What you are asked to do: Rewrite the stretch of the page excerpt from "The annotation columns are" through "output text file.", changing "annotation columns" to "annotation fields" each time it appears.

Page excerpt:
*-*-*
The annotation columns are stored in the protein component of the input data structure iq_dat. We can extract the annotation columns and write the result to an output text file.

iq_extra_names <- iq::extract_annotation(rownames(result_fastest$estimate), 
                                         iq_dat$protein, 
                                         annotation_columns = annotation_columns)

write.table(cbind(Protein = rownames(result_fastest$estimate),
                  iq_extra_names[, annotation_columns],
                  MaxLFQ_annotation = result_fastest$annotation,
                  result_fastest$estimate), 
            "iq-MaxLFQ-fast.txt", sep = "\t", row.names = FALSE)
*-*-*
Data section:
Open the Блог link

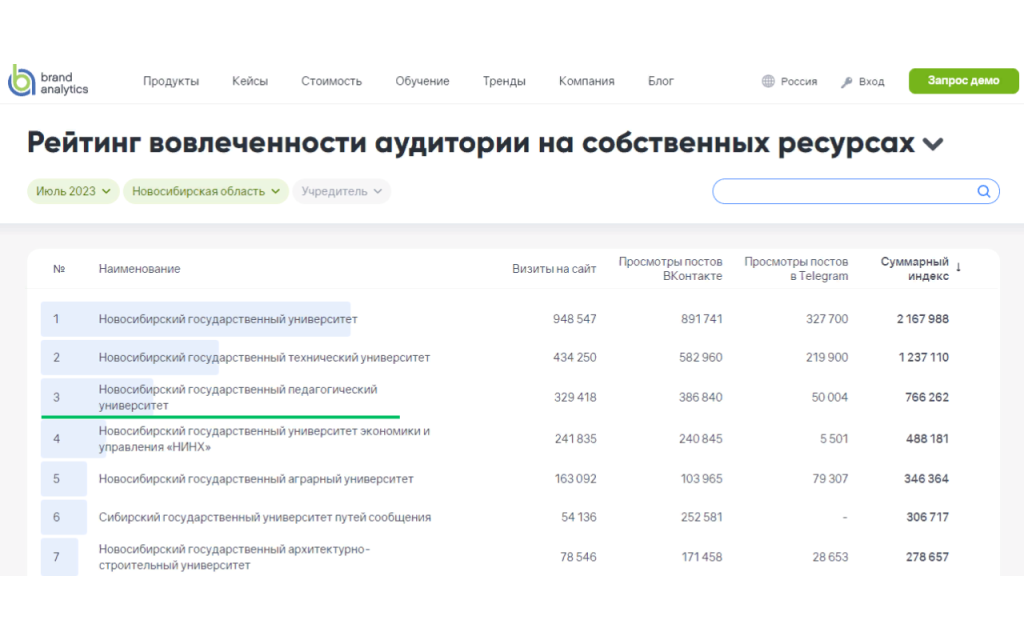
*-*-*
Solved exercise:
The annotation fields are stored in the protein component of the input data structure iq_dat. We can extract the annotation fields and write the result to an output text file.